The Department of War’s decision to name the National All‑Domain Warfighting Center a national range for “deep uncrewed aerial systems” training was announced on Feb. 6 by the Michigan Department of Military and Veterans Affairs, according to the Michigan Department of Military and Veterans Affairs. Gov. Gretchen Whitmer said the designation should make Michigan more attractive to cutting‑edge defense and aerospace companies and help create high‑skill jobs, the release said.

Anchored by nearly 200,000 acres at Camp Grayling and more than 17,000 square miles of special‑use military airspace at Alpena, the center offers scale and a four‑season testing environment that the U.S. Army says is hard to find east of the Mississippi. The Army and National Guard Bureau, which helped select the site, highlighted the range’s ability to run live‑fire, counter‑UAS and swarm operations at operational tempo, according to the U.S. Army.

Congress and the Pentagon Back the Move

Michigan’s congressional delegation pushed hard for the designation, and lawmakers from both parties are calling it a strategic win for the state’s defense industrial base. In a joint announcement, Sen. Elissa Slotkin and other Michigan members of Congress said the center’s mix of expansive airspace, established training ranges and nearby suppliers makes it an ideal place to scale up military drone testing, according to Sen. Elissa Slotkin.

Testing Infrastructure Already In Place

Michigan has quietly been building an ecosystem around drones and electric aircraft. A roughly 40‑mile M‑Air research corridor now links Ann Arbor to Detroit, with ground‑based “iron bird” testbeds that let engineers run motors and batteries through their paces before anything leaves the ground. The University of Michigan’s M‑Air effort and the Michigan Unmanned Aerial Systems Consortium give researchers and companies places to test beyond‑visual‑line‑of‑sight operations, according to the Michigan Unmanned Aerial Systems Consortium.

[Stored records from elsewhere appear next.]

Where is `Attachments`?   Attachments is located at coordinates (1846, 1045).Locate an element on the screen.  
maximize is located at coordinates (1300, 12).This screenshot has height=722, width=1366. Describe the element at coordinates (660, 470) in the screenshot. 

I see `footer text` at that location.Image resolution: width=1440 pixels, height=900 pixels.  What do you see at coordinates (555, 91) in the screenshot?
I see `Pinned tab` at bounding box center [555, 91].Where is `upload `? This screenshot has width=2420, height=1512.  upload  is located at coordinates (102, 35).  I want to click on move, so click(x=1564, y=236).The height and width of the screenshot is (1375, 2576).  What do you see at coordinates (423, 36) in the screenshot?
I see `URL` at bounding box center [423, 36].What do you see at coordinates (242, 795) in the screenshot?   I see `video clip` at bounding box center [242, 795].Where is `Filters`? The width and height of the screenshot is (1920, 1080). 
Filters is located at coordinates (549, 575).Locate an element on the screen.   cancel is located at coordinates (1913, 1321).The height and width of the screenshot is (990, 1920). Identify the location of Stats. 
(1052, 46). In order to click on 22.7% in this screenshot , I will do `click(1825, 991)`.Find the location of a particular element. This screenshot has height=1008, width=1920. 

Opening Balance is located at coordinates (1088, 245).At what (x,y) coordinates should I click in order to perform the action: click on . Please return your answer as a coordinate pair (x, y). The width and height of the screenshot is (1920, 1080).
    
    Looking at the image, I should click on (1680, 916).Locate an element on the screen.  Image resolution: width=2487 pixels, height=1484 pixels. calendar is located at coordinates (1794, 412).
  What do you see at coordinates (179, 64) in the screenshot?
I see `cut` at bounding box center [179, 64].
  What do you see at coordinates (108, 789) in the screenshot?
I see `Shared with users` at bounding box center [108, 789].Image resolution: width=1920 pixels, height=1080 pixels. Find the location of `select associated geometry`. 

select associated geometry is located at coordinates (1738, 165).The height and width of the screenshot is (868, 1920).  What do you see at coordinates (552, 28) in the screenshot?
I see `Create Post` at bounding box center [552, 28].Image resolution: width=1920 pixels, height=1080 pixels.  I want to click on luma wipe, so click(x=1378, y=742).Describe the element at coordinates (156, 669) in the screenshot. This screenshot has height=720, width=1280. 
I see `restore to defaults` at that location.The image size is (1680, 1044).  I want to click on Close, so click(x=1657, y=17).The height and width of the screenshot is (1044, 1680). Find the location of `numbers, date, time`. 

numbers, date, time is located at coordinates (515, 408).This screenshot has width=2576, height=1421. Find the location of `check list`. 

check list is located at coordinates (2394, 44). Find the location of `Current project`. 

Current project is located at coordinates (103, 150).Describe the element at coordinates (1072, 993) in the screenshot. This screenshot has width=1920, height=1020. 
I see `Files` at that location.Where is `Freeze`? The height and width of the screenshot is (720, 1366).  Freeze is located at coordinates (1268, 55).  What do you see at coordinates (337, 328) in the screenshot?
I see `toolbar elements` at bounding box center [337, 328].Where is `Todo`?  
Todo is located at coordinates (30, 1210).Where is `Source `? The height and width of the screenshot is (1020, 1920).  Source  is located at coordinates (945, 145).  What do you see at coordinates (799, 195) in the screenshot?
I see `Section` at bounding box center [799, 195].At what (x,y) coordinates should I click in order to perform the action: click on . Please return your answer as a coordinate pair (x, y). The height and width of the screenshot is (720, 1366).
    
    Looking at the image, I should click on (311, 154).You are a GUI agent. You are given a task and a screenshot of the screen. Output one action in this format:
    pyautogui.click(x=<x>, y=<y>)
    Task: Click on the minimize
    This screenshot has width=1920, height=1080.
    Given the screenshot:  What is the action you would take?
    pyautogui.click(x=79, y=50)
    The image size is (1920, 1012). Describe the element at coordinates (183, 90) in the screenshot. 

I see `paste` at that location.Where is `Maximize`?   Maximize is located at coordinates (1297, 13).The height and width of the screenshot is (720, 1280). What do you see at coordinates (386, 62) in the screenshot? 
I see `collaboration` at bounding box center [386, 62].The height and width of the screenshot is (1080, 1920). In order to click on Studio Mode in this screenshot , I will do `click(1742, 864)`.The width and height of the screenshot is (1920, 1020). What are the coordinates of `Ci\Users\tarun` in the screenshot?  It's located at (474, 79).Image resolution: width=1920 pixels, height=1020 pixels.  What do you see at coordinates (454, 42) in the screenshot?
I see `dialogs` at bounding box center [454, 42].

Urban Labs and Rooftop Flight Tests

Far from the northern training ranges, Detroit offers a very different kind of proving ground: controlled urban testing. A rooftop flight space at the Detroit Smart Parking Lab has state and federal backing to help companies trial package delivery and logistics systems in a city setting. The DSPL project, funded in part through an EDA grant and run by NextEnergy and Bedrock, is meant to shorten the path from prototype to real‑world street trials, according to Michigan Economic Development Corporation.

Why This Could Mean Manufacturing Jobs

State leaders are pitching the designation as a way to bolt Michigan’s deep automotive supply chain onto new aerospace work. The argument is that the same stamping plants and electronics suppliers that feed car lines today could retool for drone and eVTOL components tomorrow. Lawmakers in Washington are already steering funding toward the National All‑Domain Warfighting Center and related exercises, a move supporters say will help draw prime contractors and suppliers to the state, according to Sen. Gary Peters’ Office.

What Comes Next

The Michigan Economic Development Corporation this month released a five‑year Defense and Aerospace Strategic Plan that maps out how testing corridors, university research programs and military ranges might be turned into long‑term industrial investment and workforce training hubs, the agency wrote. The plan calls for coordinated action among universities, industry and defense assets to grow dual‑use technologies and the companies that manufacture them in Michigan, according to Michigan Economic Development Corporation.

The Detroit Free Press first laid out many of these details and cast the move as part of a broader push to “make it” in Michigan’s skies, as local outlets have noted. The next test will be whether that national‑range label and the flurry of planning documents translate into steady local work, federal contracts and a busier test calendar in the months ahead.